En 1626, sa présence est attestée parmi les biens d'Uguccione del Monte, héritier du cardinal ; puis il est vendu et entre pour plusieurs siècles en possession de la famille Barberini, sans doute à travers une acquisition faite par le cardinal Antonio Barberini, frère du pape Urbain VIII dont Caravage avait réalisé le portrait vers 1603. C'est en 1934 qu'il entre dans la collection Thyssen-Bornemisza par le biais d'une galerie de Lucerne[2],[5]. L'essentiel de cette collection est enfin racheté par le gouvernement espagnol et installé en 1993 à Madrid au musée Thyssen-Bornemisza.
Attribution
L'analyse initiale de Roberto Longhi, pourtant grand spécialiste du peintre, le fait pencher en 1916 pour une attribution du tableau à Gentileschi ; il reste d'ailleurs associé à « l'école caravagesque » lors de l'exposition de 1922 au palais Pitti. Les études ultérieures convergent toutefois pour une attribution à Caravage, laquelle ne pose aujourd'hui plus de difficulté.
Description
Sainte Catherine d'Alexandrie apparaît, selon l'iconographie chrétienne, accompagnée des attributs très visibles de son martyre : la roue dentée qui fut brisée par l'intervention divine avant que le supplice n'ait pu commencer[6], l'épée qui fit d'elle une martyre par décapitation, la palme des martyres. La composition du Caravage transforme la roue monumentale et son essieu comme prie-Dieu[7] équipé de drapés, un riche coussin la supporte. L'auréole de la sainte est a contrario très discrète.
Les couleurs et le réalisme avec lequel sont dépeintes les étoffes, s'inspirent des précurseurs lombards de Caravage.
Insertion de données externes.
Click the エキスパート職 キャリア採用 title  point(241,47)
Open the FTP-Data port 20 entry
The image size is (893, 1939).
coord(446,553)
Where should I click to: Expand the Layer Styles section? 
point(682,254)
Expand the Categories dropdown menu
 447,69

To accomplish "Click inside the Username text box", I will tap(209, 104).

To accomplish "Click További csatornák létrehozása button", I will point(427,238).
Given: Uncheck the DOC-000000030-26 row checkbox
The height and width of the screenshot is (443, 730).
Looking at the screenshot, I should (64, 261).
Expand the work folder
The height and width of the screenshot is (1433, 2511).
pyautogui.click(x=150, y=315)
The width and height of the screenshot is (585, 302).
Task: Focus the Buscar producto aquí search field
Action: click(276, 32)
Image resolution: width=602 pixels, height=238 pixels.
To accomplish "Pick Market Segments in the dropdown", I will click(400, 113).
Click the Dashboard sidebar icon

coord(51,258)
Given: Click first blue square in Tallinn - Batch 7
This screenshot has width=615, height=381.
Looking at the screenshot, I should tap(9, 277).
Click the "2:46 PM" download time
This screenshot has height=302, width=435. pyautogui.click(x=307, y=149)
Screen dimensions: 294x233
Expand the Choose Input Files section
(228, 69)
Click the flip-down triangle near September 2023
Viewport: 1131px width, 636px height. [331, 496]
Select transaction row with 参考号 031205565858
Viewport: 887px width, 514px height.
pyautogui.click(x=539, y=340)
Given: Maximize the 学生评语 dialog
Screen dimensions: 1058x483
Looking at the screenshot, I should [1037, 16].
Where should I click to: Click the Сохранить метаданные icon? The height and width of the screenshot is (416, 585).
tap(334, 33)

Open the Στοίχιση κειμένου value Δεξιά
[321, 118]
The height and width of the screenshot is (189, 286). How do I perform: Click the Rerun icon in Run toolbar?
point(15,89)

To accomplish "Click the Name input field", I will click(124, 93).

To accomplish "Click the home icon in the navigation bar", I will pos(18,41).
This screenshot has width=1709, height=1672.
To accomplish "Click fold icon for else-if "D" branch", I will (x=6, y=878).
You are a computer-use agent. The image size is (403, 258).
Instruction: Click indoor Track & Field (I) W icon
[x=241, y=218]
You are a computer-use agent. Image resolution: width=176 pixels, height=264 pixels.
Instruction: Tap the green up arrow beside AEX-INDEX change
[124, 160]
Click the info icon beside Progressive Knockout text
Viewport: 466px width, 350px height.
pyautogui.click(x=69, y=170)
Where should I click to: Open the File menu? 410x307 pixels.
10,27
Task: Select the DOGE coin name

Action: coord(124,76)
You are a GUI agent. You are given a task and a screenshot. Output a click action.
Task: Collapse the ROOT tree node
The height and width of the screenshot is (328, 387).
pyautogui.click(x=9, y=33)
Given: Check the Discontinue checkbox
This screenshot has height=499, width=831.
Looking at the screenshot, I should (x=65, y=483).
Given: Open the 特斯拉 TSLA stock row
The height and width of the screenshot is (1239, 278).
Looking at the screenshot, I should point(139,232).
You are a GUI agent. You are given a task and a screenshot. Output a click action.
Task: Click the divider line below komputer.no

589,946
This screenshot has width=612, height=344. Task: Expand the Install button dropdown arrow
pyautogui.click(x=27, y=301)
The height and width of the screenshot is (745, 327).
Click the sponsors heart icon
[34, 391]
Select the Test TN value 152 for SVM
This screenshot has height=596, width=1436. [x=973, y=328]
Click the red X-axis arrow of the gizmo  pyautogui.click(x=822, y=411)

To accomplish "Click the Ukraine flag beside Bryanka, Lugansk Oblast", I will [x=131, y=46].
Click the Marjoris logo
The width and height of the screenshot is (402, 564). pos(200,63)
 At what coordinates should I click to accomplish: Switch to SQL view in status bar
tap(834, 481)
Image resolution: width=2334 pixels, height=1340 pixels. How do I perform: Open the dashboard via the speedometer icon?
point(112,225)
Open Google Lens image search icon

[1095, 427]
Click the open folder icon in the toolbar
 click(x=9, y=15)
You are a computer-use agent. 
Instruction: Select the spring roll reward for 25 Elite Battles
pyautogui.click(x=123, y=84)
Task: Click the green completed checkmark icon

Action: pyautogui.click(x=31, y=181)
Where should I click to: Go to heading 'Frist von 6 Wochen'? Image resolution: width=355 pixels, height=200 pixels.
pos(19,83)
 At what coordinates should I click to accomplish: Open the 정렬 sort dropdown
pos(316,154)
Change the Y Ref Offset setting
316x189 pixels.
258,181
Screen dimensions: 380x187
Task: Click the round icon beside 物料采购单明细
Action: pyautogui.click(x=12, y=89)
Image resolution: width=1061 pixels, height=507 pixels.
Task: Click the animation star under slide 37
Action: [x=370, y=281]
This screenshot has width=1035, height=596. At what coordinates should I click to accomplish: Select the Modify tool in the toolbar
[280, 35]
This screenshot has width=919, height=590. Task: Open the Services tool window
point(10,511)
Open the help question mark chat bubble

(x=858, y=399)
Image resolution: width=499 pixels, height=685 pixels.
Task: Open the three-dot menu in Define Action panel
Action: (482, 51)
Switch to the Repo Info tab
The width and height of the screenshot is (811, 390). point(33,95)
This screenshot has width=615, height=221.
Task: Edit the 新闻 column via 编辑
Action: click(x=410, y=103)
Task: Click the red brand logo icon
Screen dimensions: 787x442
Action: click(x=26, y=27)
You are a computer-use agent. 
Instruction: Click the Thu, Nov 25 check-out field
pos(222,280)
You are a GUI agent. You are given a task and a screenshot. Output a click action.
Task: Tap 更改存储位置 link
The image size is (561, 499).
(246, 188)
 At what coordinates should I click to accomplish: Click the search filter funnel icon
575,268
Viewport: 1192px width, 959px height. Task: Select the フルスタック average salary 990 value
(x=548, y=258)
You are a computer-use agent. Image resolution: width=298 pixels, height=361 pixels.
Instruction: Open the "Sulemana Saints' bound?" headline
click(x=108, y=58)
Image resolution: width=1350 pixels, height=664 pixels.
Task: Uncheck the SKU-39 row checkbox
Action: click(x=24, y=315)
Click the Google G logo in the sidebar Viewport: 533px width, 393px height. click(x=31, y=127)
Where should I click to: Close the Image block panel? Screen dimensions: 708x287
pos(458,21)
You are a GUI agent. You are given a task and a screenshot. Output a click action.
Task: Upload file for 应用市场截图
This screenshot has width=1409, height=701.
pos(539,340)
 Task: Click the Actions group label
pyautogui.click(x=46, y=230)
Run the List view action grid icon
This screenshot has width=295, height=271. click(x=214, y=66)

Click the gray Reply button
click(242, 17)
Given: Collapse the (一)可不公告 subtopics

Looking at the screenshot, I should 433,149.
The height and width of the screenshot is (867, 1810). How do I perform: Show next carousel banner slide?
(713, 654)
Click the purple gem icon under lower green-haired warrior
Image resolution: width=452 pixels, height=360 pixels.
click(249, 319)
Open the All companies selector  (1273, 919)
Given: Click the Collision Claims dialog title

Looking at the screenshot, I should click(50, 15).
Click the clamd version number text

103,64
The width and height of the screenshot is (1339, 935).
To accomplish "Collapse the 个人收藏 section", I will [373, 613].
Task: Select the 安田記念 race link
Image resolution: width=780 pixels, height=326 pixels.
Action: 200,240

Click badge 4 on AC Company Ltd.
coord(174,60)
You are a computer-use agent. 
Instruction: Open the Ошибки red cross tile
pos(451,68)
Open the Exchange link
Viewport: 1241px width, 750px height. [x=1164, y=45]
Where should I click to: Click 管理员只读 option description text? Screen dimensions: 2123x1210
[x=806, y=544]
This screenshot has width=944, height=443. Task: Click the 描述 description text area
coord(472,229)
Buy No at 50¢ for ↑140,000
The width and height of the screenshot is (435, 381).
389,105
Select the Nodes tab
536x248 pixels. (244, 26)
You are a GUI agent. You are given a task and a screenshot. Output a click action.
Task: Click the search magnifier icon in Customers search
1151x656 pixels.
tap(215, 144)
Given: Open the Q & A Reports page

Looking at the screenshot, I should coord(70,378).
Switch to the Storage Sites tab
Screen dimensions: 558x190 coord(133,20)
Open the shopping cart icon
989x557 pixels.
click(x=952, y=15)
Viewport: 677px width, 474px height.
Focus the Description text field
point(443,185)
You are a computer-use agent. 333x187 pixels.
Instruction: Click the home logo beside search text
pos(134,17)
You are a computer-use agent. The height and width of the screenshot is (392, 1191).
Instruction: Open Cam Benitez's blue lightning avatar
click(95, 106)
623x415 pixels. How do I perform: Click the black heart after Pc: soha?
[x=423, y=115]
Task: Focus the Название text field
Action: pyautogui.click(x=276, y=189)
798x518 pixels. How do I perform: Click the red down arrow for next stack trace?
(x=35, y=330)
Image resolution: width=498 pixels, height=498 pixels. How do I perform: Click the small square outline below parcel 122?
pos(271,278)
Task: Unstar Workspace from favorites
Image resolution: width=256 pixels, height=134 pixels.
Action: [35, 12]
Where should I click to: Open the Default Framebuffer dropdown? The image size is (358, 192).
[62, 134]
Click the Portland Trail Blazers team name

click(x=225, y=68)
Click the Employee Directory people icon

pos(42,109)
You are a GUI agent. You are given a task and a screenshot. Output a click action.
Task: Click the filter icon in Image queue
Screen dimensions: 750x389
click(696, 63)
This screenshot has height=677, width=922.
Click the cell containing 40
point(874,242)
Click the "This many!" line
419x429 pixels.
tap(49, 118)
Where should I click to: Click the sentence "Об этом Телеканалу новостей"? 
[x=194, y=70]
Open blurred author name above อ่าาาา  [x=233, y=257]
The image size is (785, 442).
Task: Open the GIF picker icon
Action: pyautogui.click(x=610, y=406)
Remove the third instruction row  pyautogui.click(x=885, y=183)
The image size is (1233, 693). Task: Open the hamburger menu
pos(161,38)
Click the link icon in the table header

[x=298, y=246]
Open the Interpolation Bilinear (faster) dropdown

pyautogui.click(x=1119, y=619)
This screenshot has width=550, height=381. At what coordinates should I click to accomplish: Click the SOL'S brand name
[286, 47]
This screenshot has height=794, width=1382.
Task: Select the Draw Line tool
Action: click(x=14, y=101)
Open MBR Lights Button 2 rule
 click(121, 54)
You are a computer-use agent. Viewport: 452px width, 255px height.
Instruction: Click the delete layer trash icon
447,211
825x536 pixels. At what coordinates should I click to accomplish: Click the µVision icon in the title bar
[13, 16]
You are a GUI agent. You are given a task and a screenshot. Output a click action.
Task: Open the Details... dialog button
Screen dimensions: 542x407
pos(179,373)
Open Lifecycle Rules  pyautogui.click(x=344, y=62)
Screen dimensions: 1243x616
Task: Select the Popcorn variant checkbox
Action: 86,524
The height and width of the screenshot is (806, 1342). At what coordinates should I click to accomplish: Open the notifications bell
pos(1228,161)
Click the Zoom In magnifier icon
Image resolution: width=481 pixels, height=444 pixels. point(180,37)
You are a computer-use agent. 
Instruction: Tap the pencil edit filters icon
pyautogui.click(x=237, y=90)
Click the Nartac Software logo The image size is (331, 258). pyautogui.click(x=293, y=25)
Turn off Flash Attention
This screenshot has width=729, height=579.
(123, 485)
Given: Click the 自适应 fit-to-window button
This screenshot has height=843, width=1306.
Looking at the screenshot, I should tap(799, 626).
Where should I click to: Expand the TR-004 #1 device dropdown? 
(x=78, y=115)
Mais il crée dans cette œuvre de puissants contrastes de lumière, renforcés par la robe noire de Catherine sur fond obscur, ce qui donne à l'éclairage oblique le sens spirituel du symbole d'« illumination »[6]. À partir de 1597, Caravage fait de ce principe son trait stylistique caractéristique : les jeux de lumière dans sa peinture jouent dès lors un rôle considérable.
La source de lumière est placée à droite, ce qui est inhabituel chez Caravage, et peut faire penser que le tableau a été composé en pensant à un emplacement qui lui serait spécialement réservé[2].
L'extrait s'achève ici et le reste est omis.